My first reaction to this statement was one of sorrow. As I see it, some of the greatest pain we can inflict upon fellow human beings is to tell someone that they “don’t belong.” I remember a time in my childhood when I was about 10 years old. We had moved into a new neighborhood where the kids all knew each other pretty well. In fact, they all belonged to a neighborhood club and I was almost immediately informed that I would not be welcome to participate in the club until I had lived there for a while so they could determine if I met their membership standards.
Those months of being on the “outside looking in” were perhaps some of the loneliest times of my life and they still hold a clear place in my memory even to this very day.
Nowadays, we seem to be inflicting a lot of “you don’t belong” type of pain upon one another as people tell other people that they don’t belong because they aren’t white enough, or smart enough or rich enough, or they don’t speak English well enough to “belong.” And then, last week, we heard a group of people telling fellow Christians that they don’t belong because they don’t have the “correct” sexual orientation.
Beside feeling sorrow and pain over last week’s “Nashville Statement,” I am also baffled by it because, for the life of me, I can’t imagine how a group of “leaders” who claim to be followers of Jesus could promote a doctrine that was so directly opposed to what Jesus actually did and taught in his lifetime.
In one word, the only “doctrine” taught by Jesus was the doctrine of “Grace.” He proclaimed that there was only one Law to be followed: the law of Love, unconditional, unbridled, radical Love and he declared that “everyone belonged.” Jesus taught that there are no outcasts and everyone is assured a place of equal dignity at the table of life. In fact, if you read the Christian Gospels, there is not a single instance in which Jesus tells someone that they “don’t belong” and the only judgment you ever see him issuing is a judgment against hypocritical and pharisaical temple leaders.
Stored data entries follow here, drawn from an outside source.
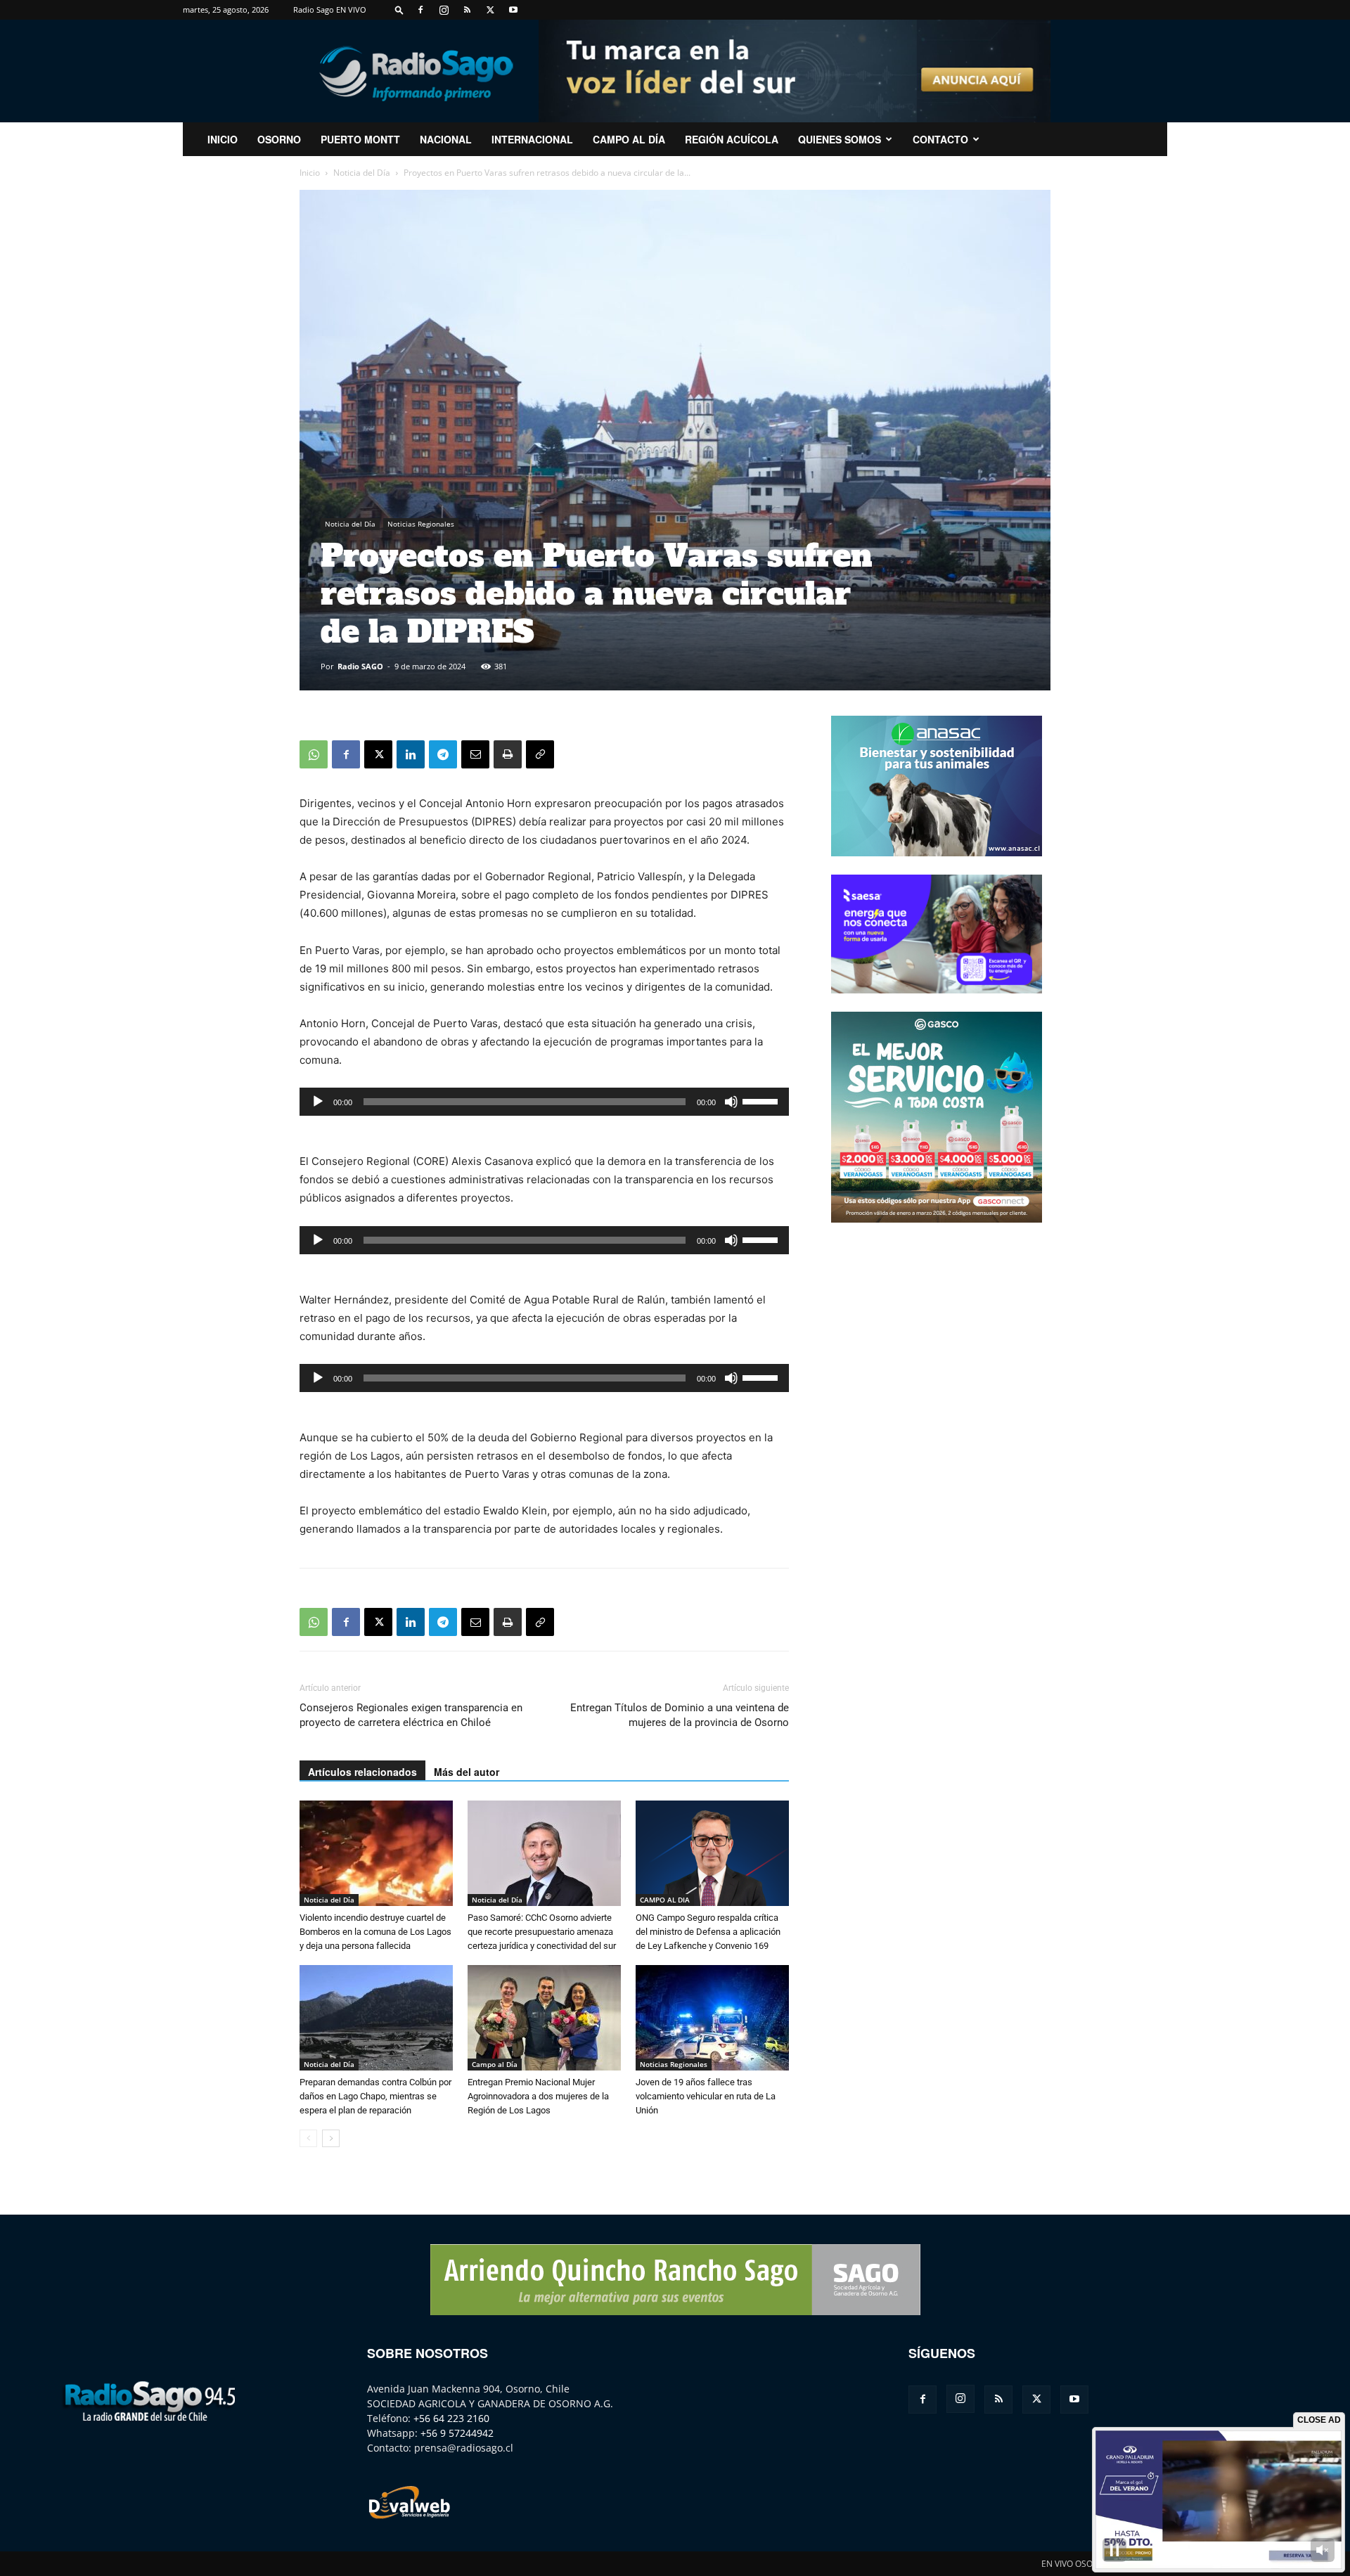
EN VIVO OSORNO (1075, 2564)
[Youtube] (513, 10)
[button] (399, 9)
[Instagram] (443, 10)
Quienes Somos (839, 139)
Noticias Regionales (420, 524)
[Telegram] (443, 754)
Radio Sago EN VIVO (329, 9)
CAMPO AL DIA (665, 1900)
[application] (544, 1102)
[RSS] (466, 10)
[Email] (475, 754)
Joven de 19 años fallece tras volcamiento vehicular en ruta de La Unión (706, 2096)
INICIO (222, 139)
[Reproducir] (318, 1102)
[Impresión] (508, 754)
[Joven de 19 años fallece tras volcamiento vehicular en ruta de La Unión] (712, 2018)
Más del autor (466, 1772)
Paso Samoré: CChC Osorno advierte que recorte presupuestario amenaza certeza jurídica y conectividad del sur (542, 1931)
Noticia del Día (361, 173)
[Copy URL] (540, 754)
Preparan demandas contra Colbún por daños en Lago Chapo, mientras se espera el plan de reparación (375, 2096)
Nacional (446, 139)
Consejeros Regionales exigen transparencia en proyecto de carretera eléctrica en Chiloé (411, 1715)
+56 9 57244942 (457, 2433)
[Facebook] (420, 10)
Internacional (532, 139)
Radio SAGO (360, 666)
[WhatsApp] (314, 754)
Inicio (310, 173)
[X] (490, 10)
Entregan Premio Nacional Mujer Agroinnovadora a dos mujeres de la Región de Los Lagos (538, 2096)
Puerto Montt (360, 139)
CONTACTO (940, 139)
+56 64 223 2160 (451, 2418)
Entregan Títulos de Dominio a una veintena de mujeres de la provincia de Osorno (679, 1715)
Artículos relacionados (362, 1772)
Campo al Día (629, 139)
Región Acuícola (731, 139)
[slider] (762, 1100)
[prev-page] (308, 2138)
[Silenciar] (731, 1102)
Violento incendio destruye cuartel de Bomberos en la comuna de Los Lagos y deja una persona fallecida (375, 1931)
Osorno (279, 139)
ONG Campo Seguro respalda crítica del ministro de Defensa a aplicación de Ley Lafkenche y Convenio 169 (708, 1931)
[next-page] (331, 2138)
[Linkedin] (411, 754)
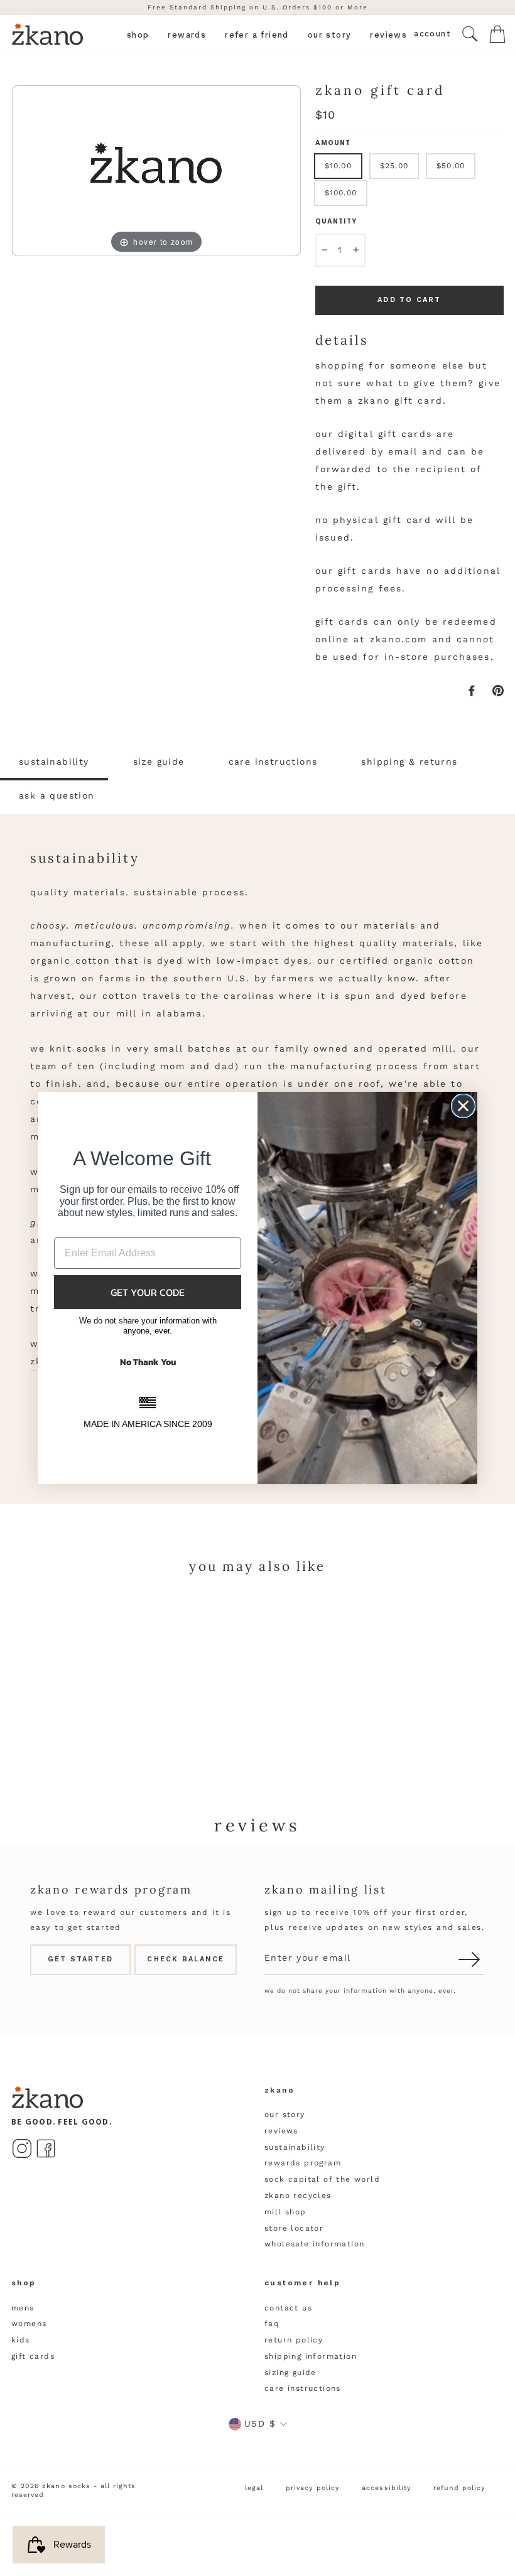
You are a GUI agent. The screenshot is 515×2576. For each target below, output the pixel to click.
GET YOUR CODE (148, 1292)
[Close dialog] (463, 1106)
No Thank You (148, 1362)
I remember something the well-know Christian theologian, Paul Tillich, once wrote about the nature of “grace” in our human condition. He said that “grace” is an awareness of acceptance often “striking us” when we feel that we don’t belong:
Do you know what it means to be struck by grace?
It strikes us when year after year, that need for perfection of life does not appear,
Sometimes at that moment it is as if a light breaks into our darkness
and it is as if a voice were saying:
you are accepted, you are accepted.
Simply accept the fact that you are accepted.
As I see it, you certainly don’t have to be a Christian believer to experience grace, you don’t even have to be a believer of any sort. Whenever any one of us comes to the realization that there are no elite, no inner circles and outer circles of people, that we all belong to the universe, we belong to a world of nature, we belong to one another, and that this is innate in our human condition, we experience “grace.”
The Sufi poet, Rumi, once wrote:
Give up to grace.
The Ocean takes care of each wave ‘till it gets to the shore.
Who indeed should be so fortunate?
An ocean wooing a drop.
We all live and move and have our being in an Ocean of Universal Love, we all “belong” and we are most human when we can embrace our fellow human beings and declare: you are accepted, you are accepted, simply accept the fact that you are accepted. This is what it means to be fully human, this is what any spiritual journey is all about – it’s all about belonging, it’s all about grace.